# Sept. BCN Rankings



## unfocused (Oct 8, 2019)

Let the flame wars begin: https://www.bcnretail.com/market/detail/20191007_139996.html


----------



## privatebydesign (Oct 8, 2019)

Hmm, Canon are *******.......


----------



## Mt Spokane Photography (Oct 9, 2019)

Its well known that after a new camera release, sales jump. Sony also had some new releases, so its not lopsided. Considering that Nikon did not have any new models in September, they held up well.


----------



## Sharlin (Oct 9, 2019)

Mt Spokane Photography said:


> Considering that Nikon did not have any new models in September, they held up well.



I don't think they mentioned Nikon in that article.
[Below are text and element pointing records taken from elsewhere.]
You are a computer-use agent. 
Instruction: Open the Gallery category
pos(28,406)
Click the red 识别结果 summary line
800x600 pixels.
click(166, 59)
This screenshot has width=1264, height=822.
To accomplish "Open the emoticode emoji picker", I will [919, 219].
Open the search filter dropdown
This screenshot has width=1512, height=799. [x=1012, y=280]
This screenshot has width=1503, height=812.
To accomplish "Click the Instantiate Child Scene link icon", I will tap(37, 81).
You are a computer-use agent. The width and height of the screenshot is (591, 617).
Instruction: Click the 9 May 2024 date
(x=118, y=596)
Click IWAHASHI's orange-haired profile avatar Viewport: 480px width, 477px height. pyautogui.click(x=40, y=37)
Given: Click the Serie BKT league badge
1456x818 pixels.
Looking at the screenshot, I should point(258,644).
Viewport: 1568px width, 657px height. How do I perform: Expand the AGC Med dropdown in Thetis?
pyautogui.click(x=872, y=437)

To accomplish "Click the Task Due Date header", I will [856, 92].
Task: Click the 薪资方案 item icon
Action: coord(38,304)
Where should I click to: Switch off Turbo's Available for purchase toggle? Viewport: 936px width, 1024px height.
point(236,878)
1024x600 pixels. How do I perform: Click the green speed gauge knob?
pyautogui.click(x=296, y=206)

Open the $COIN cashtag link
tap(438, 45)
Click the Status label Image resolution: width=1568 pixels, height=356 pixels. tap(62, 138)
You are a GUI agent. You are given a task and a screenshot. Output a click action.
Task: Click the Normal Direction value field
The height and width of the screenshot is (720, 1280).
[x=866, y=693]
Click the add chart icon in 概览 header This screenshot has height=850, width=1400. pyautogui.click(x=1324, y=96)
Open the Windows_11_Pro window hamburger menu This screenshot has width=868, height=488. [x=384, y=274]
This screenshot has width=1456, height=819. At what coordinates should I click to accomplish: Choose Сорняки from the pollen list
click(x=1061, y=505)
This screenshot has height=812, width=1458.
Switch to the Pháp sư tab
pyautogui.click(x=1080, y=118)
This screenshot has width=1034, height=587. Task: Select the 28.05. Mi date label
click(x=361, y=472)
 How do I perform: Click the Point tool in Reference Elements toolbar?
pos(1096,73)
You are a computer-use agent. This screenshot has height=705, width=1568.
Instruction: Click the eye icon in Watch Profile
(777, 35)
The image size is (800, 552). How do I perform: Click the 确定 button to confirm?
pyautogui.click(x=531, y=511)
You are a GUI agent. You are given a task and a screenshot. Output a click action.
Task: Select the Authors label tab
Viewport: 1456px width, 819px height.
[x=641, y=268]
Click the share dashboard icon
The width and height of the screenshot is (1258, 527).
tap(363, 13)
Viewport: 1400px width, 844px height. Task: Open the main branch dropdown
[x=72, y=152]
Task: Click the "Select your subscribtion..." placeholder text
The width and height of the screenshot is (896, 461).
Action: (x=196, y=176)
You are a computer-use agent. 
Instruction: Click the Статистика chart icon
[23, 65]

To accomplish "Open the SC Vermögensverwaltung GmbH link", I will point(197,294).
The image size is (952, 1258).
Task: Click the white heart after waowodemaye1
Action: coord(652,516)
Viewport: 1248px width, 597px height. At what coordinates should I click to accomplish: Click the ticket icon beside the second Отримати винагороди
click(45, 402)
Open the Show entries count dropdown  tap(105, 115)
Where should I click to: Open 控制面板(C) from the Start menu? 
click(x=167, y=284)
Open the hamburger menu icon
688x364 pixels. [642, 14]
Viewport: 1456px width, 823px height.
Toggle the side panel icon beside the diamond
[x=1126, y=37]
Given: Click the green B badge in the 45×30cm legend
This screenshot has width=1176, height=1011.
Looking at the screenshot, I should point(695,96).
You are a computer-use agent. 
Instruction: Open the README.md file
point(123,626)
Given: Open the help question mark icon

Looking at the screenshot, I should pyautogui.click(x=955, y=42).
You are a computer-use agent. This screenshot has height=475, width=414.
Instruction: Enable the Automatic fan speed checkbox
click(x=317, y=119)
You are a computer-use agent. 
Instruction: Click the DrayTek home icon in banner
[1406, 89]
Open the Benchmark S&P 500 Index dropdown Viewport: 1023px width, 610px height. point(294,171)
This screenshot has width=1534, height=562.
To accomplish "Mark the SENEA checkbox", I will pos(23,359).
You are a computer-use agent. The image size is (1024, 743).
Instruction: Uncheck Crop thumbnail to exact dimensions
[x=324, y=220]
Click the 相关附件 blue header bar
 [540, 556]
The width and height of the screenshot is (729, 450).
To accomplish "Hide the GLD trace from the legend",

The chart shows Canon, Sony and Olympus.


----------



## Quirkz (Oct 9, 2019)

Funny how quiet the thread is when it’s canon in the lead.


----------



## SteveC (Oct 9, 2019)

I'd love to see a similar graph showing the situation in the United States.


----------



## Mt Spokane Photography (Oct 9, 2019)

Sharlin said:


> I don't think they mentioned Nikon in that article. The chart shows Canon, Sony and Olympus.


Thanks, I missed that.


----------